To do ▸ Copy out the full listing exactly, omitting any picture it contains.

Records ▸
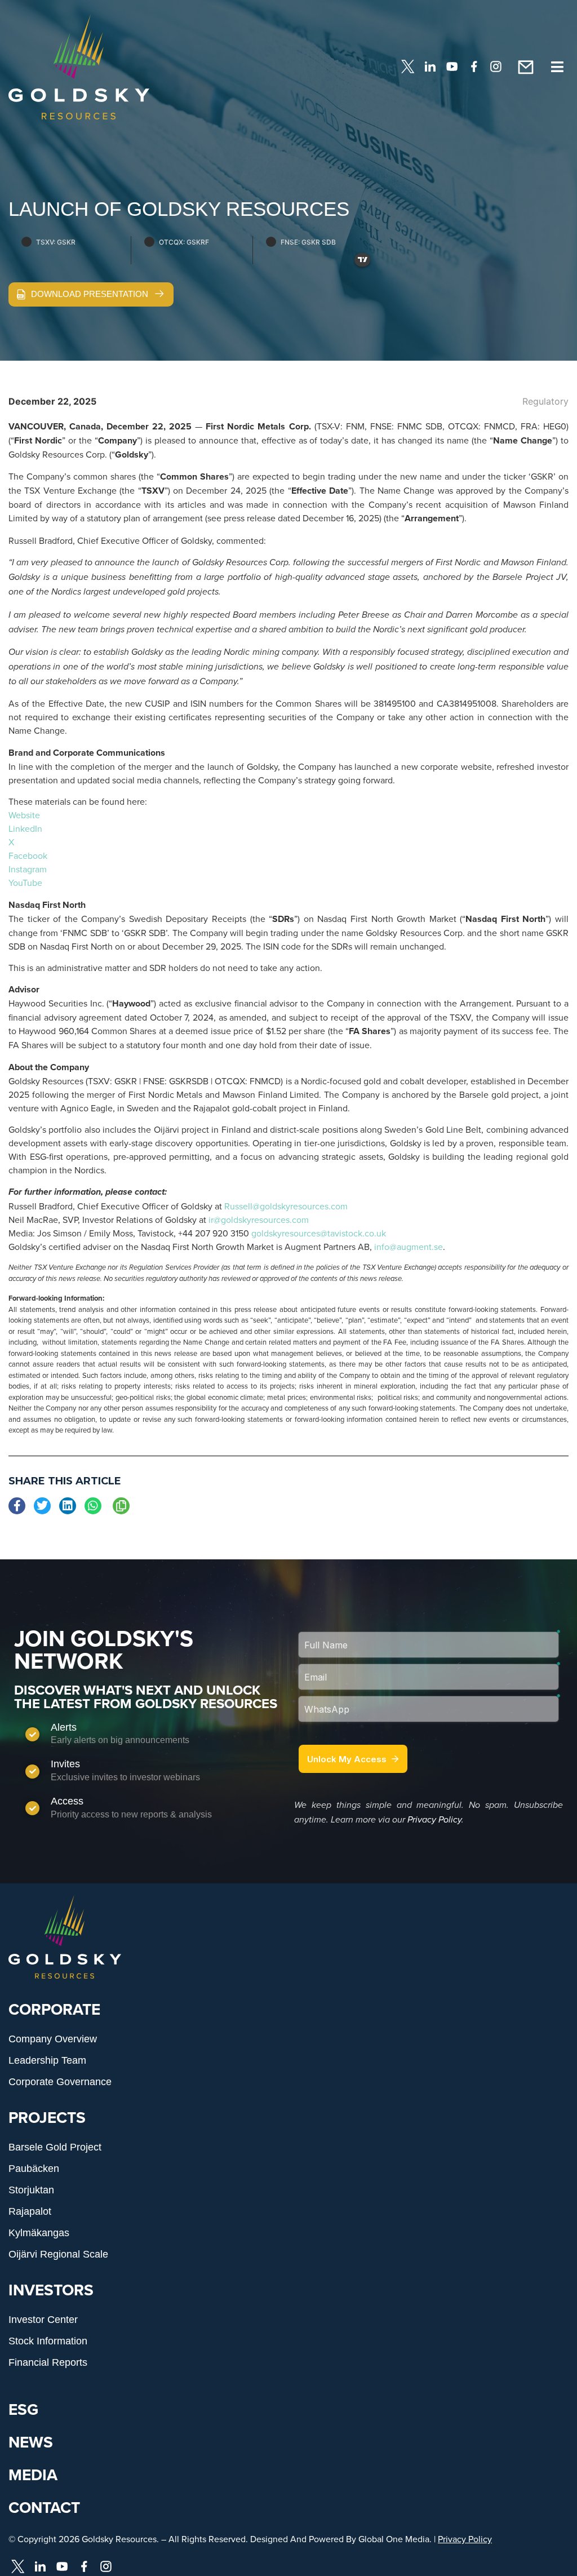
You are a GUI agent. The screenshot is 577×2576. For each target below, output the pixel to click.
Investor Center (43, 2320)
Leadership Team (47, 2060)
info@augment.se (408, 1246)
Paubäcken (33, 2168)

Solution ▸
You are a GUI agent. The screenshot is 577×2576. For each target below, output the pixel to click.
Investor Center (43, 2320)
Leadership Team (47, 2060)
info@augment.se (408, 1246)
Paubäcken (33, 2168)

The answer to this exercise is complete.